## WHAT YOU SHOULD DO
From the entries below, pick out every line containing the string "breadcrumb" and copy each of those lines.

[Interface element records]
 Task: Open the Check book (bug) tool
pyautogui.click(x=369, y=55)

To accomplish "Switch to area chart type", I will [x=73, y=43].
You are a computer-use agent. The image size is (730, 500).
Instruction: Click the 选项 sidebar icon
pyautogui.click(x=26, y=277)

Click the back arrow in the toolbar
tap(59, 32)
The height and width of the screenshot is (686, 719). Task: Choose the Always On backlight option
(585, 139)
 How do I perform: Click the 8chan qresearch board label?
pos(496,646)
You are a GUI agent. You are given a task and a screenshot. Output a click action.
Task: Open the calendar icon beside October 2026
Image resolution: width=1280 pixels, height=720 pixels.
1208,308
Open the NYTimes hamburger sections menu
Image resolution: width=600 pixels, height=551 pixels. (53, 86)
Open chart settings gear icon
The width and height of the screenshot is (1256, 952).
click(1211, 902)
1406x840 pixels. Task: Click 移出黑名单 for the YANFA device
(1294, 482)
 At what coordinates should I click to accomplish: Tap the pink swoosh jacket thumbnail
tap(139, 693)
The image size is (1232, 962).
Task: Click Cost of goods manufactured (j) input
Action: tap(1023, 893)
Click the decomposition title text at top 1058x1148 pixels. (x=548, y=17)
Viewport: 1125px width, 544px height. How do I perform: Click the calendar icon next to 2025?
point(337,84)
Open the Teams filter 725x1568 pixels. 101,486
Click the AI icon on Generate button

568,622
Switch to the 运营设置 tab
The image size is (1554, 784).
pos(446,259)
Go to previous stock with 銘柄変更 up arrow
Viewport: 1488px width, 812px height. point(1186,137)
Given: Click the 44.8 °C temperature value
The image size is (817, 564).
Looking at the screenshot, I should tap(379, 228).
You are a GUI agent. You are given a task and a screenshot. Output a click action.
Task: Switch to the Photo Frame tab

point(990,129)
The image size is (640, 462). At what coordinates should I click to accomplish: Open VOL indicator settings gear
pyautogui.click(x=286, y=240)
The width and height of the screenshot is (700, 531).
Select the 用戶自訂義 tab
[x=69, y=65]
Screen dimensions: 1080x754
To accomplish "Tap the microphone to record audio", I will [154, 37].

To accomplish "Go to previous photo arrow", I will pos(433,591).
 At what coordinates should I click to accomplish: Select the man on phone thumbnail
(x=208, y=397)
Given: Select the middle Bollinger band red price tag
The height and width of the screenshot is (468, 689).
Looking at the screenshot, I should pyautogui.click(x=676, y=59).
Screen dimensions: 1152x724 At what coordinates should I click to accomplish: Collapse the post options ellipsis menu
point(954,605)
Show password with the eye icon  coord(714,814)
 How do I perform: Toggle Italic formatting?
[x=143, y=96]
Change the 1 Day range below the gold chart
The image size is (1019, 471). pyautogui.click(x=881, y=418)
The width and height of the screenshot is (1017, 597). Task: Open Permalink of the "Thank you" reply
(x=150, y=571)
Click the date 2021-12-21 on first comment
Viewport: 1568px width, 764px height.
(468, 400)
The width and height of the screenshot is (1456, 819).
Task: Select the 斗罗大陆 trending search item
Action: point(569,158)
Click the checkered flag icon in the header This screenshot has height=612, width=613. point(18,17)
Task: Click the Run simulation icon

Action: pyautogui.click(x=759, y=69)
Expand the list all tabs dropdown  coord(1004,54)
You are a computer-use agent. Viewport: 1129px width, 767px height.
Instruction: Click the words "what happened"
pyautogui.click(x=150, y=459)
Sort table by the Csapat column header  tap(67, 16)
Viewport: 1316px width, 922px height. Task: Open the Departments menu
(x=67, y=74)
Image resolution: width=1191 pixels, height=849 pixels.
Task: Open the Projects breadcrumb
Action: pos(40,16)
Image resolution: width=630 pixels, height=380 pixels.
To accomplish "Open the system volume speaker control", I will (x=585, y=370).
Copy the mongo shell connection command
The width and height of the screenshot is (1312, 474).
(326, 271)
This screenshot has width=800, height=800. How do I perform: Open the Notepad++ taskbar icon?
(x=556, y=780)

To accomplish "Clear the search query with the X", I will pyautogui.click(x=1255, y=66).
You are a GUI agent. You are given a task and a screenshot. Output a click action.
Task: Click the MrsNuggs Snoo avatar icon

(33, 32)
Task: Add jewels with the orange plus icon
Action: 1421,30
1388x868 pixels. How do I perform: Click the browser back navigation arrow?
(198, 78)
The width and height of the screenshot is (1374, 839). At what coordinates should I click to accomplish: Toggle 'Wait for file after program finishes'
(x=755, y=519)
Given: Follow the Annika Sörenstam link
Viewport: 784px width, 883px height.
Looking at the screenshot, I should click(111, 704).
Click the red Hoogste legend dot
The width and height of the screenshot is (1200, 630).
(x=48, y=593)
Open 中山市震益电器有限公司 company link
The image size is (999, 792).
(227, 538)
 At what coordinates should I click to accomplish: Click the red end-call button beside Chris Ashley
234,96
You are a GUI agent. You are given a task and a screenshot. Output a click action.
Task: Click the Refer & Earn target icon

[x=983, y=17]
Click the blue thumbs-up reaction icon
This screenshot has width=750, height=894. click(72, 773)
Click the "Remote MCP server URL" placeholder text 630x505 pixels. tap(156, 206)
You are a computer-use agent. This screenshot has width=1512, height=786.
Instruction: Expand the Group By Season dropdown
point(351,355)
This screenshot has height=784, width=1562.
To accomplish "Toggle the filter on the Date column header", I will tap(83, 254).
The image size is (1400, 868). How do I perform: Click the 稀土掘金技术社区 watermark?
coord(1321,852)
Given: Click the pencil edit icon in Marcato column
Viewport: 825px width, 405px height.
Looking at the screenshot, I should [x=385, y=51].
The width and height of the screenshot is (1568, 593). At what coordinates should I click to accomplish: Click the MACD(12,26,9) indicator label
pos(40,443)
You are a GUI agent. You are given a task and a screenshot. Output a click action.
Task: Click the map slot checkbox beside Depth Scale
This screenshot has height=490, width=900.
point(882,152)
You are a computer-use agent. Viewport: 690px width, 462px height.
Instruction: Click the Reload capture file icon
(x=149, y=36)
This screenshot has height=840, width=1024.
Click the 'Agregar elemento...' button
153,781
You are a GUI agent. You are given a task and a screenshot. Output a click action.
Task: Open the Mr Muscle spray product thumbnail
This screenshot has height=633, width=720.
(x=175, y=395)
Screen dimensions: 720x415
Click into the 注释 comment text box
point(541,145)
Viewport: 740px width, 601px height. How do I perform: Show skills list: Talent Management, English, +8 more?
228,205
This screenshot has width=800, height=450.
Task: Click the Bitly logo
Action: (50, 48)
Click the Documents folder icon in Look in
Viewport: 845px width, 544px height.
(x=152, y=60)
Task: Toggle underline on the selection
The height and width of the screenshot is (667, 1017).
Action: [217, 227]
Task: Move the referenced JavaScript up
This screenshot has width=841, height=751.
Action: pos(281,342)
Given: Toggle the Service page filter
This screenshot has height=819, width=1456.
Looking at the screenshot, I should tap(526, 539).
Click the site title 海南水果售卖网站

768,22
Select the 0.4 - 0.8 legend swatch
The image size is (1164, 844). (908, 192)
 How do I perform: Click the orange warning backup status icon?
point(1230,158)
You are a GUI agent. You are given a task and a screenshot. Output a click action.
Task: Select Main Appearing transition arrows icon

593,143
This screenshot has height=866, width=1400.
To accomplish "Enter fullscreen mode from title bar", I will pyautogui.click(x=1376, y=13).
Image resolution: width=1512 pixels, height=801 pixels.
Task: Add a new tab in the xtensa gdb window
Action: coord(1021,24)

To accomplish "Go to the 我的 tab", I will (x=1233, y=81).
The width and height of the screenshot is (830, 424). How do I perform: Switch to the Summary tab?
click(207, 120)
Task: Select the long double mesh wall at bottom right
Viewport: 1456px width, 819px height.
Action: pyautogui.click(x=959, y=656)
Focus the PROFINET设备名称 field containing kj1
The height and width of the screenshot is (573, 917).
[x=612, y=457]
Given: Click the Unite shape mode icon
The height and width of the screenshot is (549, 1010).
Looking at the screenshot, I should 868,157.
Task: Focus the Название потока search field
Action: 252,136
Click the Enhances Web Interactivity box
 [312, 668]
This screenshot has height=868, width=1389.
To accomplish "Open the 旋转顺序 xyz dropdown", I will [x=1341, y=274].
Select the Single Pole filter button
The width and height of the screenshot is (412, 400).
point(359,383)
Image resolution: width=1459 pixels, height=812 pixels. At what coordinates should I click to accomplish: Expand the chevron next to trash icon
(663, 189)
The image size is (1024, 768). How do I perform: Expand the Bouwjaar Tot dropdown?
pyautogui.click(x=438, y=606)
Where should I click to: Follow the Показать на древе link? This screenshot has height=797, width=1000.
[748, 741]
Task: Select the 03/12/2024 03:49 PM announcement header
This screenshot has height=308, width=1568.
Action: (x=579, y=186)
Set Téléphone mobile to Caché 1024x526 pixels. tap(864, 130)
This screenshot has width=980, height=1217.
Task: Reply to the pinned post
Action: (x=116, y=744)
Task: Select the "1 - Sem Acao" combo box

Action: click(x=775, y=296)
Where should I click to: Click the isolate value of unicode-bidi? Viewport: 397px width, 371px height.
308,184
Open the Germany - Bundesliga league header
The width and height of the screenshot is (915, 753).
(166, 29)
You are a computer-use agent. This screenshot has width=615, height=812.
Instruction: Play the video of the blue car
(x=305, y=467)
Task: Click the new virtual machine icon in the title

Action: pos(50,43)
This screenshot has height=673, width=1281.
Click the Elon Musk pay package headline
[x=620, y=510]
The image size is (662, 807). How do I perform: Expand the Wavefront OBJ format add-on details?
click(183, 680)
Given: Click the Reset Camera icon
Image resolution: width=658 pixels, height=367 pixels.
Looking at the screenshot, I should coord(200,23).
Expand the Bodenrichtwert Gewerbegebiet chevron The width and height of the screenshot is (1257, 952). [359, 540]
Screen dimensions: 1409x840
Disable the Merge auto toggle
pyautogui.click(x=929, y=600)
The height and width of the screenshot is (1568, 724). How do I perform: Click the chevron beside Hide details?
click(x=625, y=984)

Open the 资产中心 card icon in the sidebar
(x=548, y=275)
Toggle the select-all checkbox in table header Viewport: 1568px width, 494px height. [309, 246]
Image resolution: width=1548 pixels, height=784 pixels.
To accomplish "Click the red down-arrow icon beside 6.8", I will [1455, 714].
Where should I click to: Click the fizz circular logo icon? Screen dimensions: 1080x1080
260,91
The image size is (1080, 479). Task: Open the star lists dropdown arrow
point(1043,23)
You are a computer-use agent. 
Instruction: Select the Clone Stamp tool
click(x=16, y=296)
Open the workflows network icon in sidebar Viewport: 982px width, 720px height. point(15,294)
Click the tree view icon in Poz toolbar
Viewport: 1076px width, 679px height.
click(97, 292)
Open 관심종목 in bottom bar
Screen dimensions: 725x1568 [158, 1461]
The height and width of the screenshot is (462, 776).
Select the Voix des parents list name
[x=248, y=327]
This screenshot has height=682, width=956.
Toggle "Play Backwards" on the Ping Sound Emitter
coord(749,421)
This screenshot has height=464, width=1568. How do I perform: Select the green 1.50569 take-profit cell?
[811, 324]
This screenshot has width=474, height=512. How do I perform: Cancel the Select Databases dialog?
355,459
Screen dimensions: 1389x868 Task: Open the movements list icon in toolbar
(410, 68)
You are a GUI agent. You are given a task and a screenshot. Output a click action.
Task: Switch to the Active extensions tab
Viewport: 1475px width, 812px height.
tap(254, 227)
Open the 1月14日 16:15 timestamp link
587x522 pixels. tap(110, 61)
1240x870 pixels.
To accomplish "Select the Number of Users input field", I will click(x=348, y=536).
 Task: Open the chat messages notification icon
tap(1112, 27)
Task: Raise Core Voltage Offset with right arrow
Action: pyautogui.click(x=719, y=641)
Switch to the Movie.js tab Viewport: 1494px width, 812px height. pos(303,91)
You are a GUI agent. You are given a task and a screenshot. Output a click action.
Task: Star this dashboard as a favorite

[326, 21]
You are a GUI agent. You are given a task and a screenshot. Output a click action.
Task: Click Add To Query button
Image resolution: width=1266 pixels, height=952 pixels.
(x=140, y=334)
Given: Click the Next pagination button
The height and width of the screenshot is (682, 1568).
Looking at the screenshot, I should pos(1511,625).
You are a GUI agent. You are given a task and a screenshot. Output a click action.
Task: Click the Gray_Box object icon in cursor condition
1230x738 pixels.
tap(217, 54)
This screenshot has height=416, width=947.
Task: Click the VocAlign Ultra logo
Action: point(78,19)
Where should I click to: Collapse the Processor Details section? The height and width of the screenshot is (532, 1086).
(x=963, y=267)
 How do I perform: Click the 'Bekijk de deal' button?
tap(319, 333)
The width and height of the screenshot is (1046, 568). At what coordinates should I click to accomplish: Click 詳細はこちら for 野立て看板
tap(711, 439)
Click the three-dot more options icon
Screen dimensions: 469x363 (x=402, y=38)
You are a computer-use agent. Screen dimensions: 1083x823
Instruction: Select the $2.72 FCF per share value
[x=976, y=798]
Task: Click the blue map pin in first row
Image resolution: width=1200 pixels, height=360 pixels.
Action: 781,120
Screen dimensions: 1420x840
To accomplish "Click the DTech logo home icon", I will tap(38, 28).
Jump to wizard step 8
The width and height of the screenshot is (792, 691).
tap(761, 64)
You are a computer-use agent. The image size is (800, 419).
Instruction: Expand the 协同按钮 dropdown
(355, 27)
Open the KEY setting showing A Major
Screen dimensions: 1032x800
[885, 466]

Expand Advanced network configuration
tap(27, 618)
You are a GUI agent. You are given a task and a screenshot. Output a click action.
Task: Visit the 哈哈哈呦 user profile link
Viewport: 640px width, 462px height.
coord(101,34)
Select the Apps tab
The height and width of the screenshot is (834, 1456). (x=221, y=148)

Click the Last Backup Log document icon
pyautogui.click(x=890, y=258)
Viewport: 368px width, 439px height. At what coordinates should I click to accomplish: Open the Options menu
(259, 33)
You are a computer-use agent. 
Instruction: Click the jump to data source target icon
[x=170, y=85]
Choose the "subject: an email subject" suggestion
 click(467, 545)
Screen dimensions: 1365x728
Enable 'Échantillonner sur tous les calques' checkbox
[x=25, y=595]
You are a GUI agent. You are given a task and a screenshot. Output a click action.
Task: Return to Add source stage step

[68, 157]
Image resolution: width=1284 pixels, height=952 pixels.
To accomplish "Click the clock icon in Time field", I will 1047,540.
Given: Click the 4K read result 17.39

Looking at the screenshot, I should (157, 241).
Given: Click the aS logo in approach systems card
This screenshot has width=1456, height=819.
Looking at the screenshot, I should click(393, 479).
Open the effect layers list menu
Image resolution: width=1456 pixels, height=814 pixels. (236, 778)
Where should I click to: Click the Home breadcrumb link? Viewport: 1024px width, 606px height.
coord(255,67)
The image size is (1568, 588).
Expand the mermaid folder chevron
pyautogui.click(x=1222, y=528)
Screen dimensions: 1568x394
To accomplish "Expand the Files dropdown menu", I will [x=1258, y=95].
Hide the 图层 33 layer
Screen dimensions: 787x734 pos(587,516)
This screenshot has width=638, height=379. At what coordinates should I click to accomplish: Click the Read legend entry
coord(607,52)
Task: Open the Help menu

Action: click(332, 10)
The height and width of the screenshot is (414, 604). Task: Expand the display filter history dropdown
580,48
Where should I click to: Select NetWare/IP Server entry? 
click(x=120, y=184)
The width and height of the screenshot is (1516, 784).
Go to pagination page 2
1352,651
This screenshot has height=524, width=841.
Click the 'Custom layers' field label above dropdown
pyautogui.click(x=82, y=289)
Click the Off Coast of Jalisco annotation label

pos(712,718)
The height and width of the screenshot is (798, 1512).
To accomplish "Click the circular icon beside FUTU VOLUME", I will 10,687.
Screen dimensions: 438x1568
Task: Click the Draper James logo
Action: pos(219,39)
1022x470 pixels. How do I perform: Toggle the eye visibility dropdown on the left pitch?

## TASK RESPONSE
Task: Open the Projects breadcrumb
Where should I click to: Click the Home breadcrumb link? Viewport: 1024px width, 606px height.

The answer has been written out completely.